Security Chaos Engineering: Testing Your System's Resilience to Attacks
Traditional chaos engineering focuses on infrastructure failure: pods terminating, networks degrading, databases slowing down. Security chaos engineering extends this to adversarial conditions: authentication systems under attack, authorization bypasses attempted, API rate limits hammered.
The question isn't just "does the system survive?" — it's "does the system secure itself correctly when under attack?"
What Security Chaos Engineering Tests
Security chaos engineering validates a different set of hypotheses than reliability chaos:
Authentication resilience: When authentication servers are unavailable, does the application fail closed (deny all access) or fail open (allow unauthenticated access)?

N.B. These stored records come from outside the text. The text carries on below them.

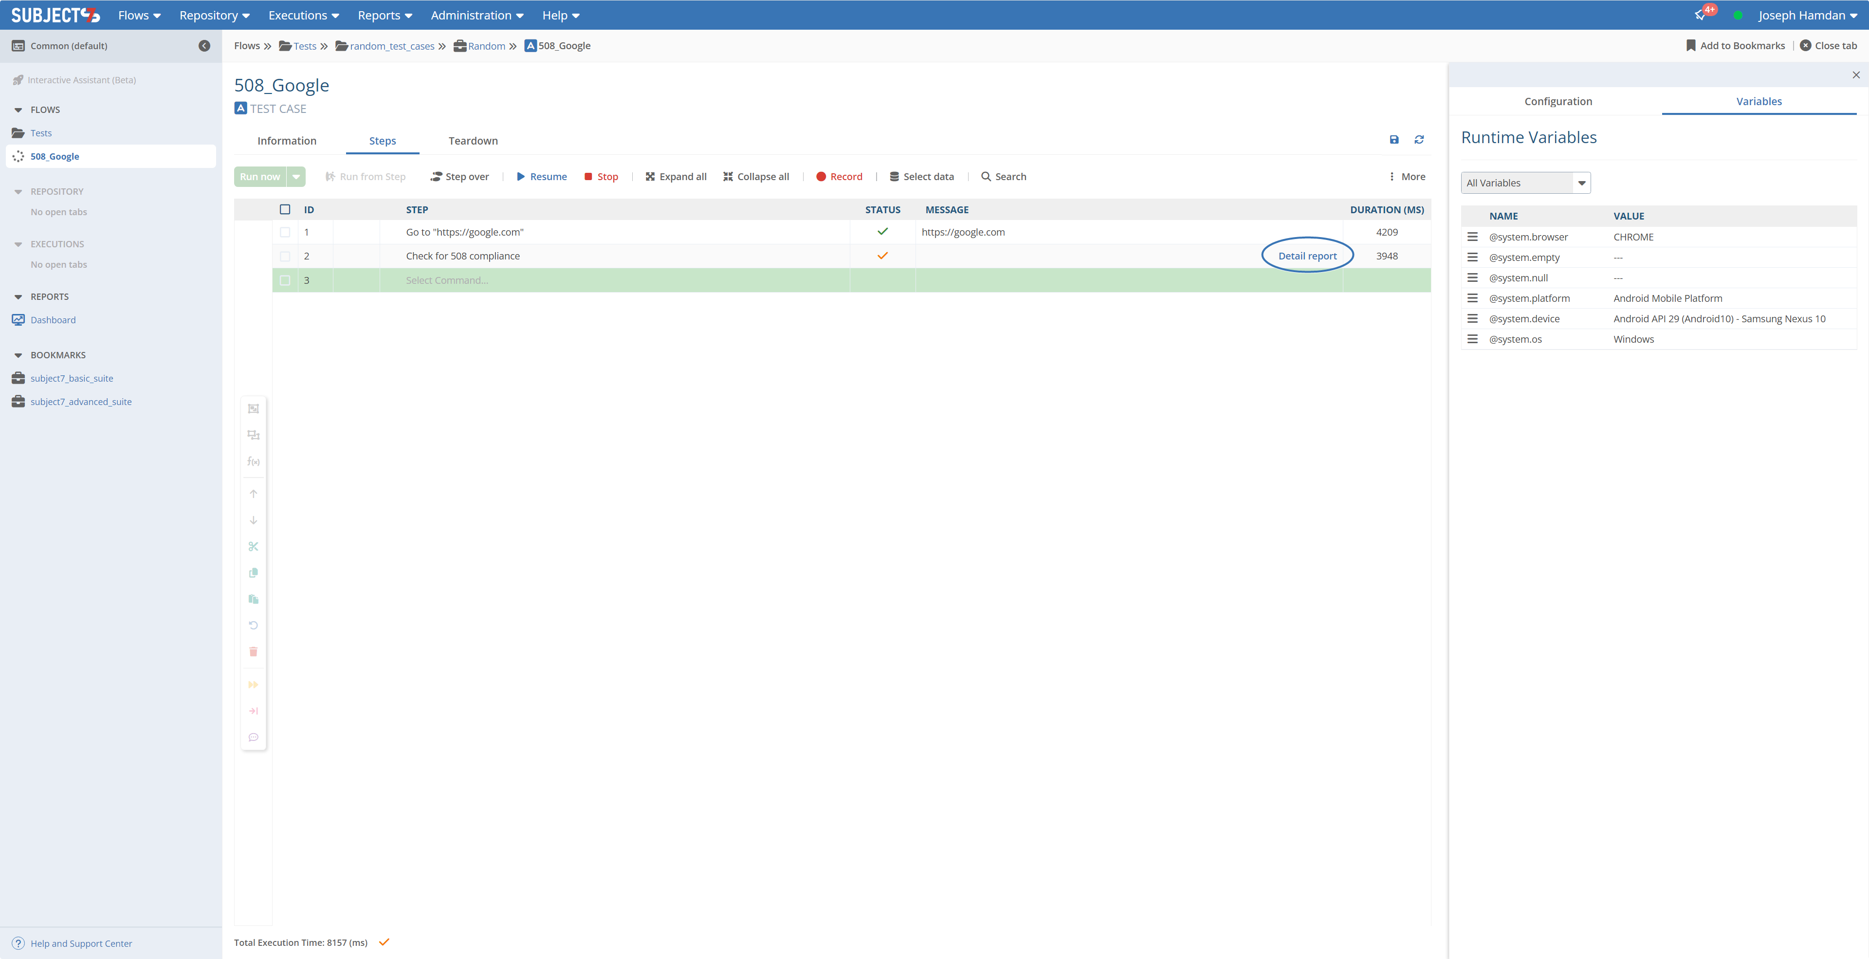Click the Select Command field in step 3
This screenshot has width=1869, height=959.
(447, 281)
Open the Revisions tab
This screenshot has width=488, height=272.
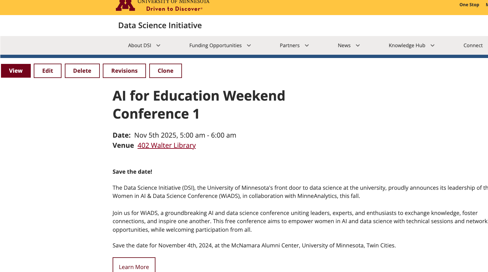click(124, 71)
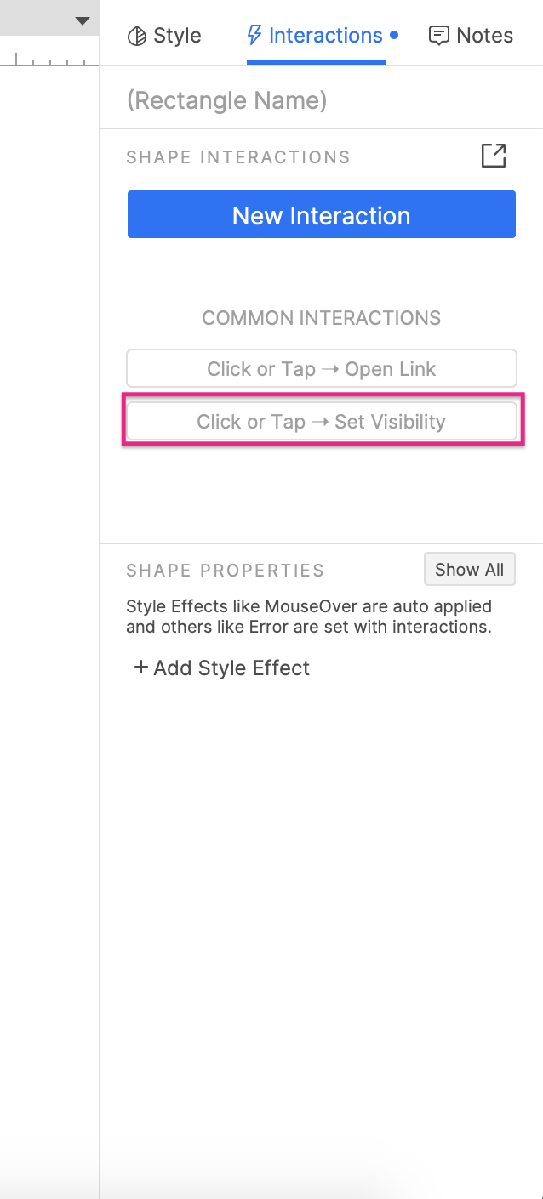Select the Interactions tab label
This screenshot has width=543, height=1199.
[325, 36]
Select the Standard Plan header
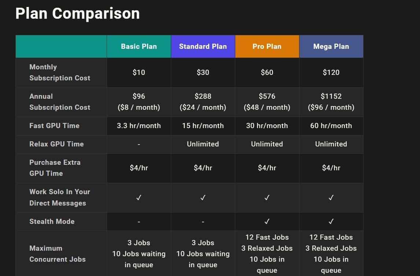 point(203,47)
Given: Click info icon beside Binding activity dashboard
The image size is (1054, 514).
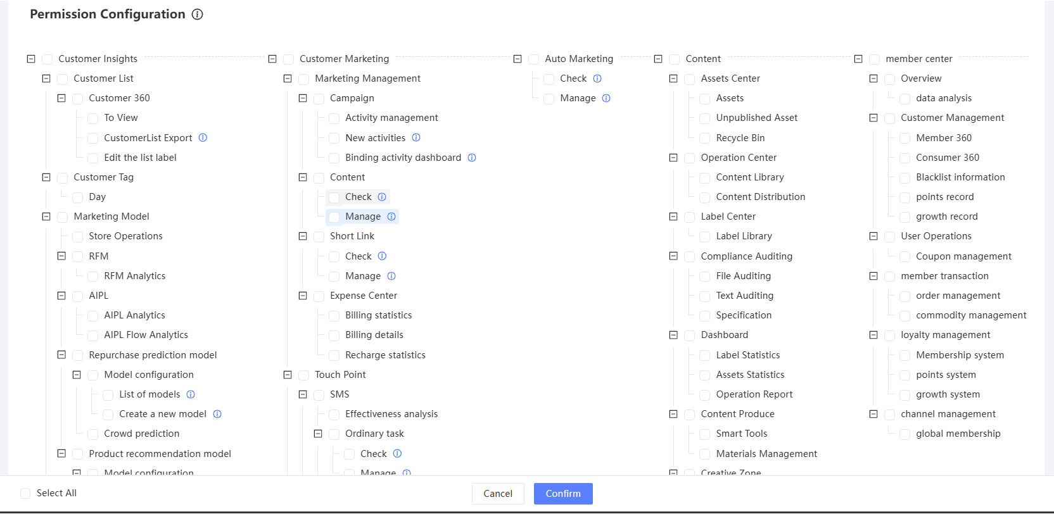Looking at the screenshot, I should [472, 158].
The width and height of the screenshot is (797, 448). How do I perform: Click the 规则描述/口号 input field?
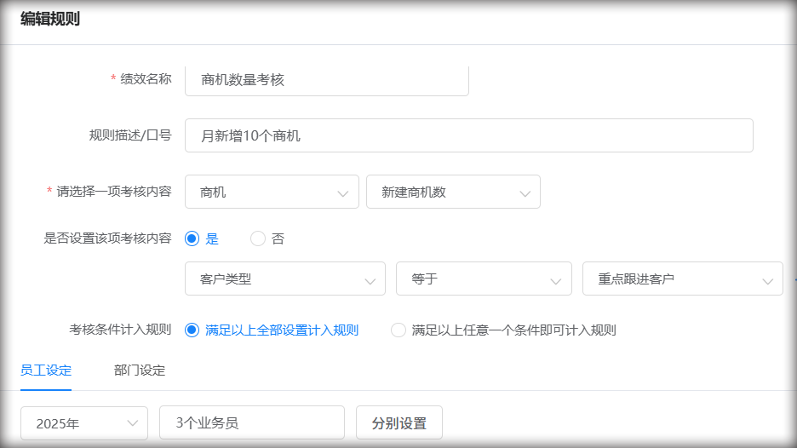pos(468,135)
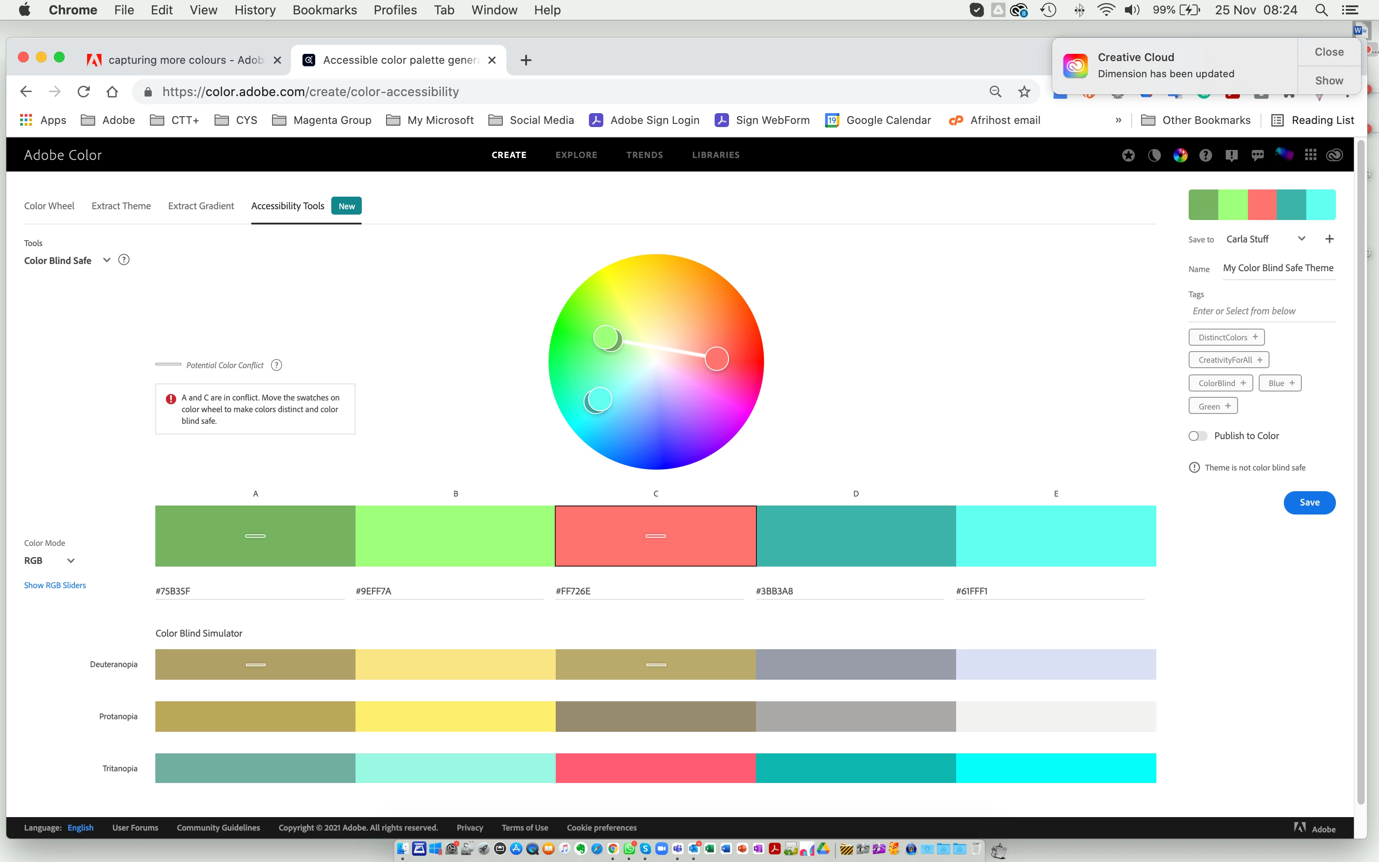Click the Creative Cloud icon in header
The height and width of the screenshot is (862, 1379).
[1335, 155]
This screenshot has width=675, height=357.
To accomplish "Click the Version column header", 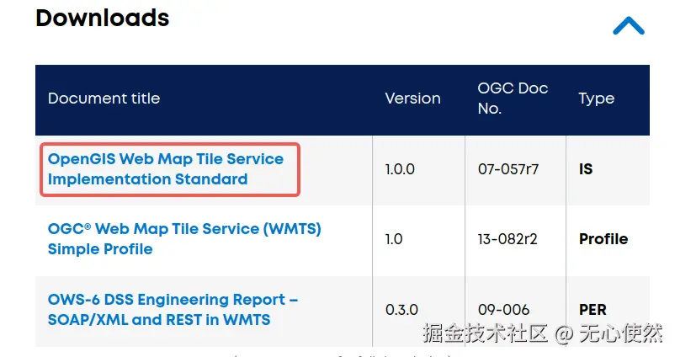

Authorization under load: When the authorization service is slow, do applications wait (possibly timing out legitimately) or short-circuit (skipping checks)?
Rate limiting effectiveness: When API endpoints receive 10,000 requests per minute, do rate limits correctly throttle, or do they silently fail to protect?
Certificate expiration handling: When a TLS certificate expires (or is close to expiry), does the application detect this and alert before users are affected?
Secret rotation resilience: When credentials are rotated, do services pick up new credentials without downtime?
DDoS mitigation: When synthetic DDoS traffic is injected, do protection mechanisms activate and limit blast radius?
Each is a testable hypothesis with a clear pass/fail criterion.
Experiment 1: Authentication Service Unavailability
Hypothesis: When the authentication service is unavailable, all protected API endpoints return 401/503 — no endpoint becomes accessible without authentication.
This tests the critical "fail closed" property. If your application bypasses authentication checks when the auth service is slow or down, you have a catastrophic security vulnerability that only manifests under failure conditions.
# Chaos experiment: auth service unavailable
title: Auth service unavailability
description: Verify system fails closed when auth is unavailable
steady-state-hypothesis:
title: Protected endpoints require authentication
probes:
- name: unauthenticated-request-rejected
type: probe
tolerance: 401
provider:
type: http
url: http://api.staging/users/profile
# No Authorization header
- name: authenticated-request-succeeds
type: probe
tolerance: 200
provider:
type: http
url: http://api.staging/users/profile
headers:
Authorization: Bearer ${VALID_TOKEN}
method:
- type: action
name: scale-auth-service-to-zero
provider:
type: python
module: chaosk8s.deployment.actions
func: scale_deployment
arguments:
name: auth-service
replicas: 0
ns: staging
pauses:
after: 10
# Critical: verify protected endpoints are NOT accessible without auth
- type: probe
name: protected-endpoint-still-requires-auth
tolerance: 401 # or 503 — NOT 200
provider:
type: http
url: http://api.staging/users/profile
timeout: 10
- type: probe
name: admin-endpoint-inaccessible
tolerance:
type: jsonpath
path: $.status
value: 401
provider:
type: http
url: http://api.staging/admin/users
rollback:
- type: action
name: restore-auth-service
provider:
type: python
module: chaosk8s.deployment.actions
func: scale_deployment
arguments:
name: auth-service
replicas: 3
ns: stagingWhat failure looks like: If the hypothesis fails — protected endpoints return 200 without authentication when auth is down — you have found a critical security bug that only manifests under failure conditions.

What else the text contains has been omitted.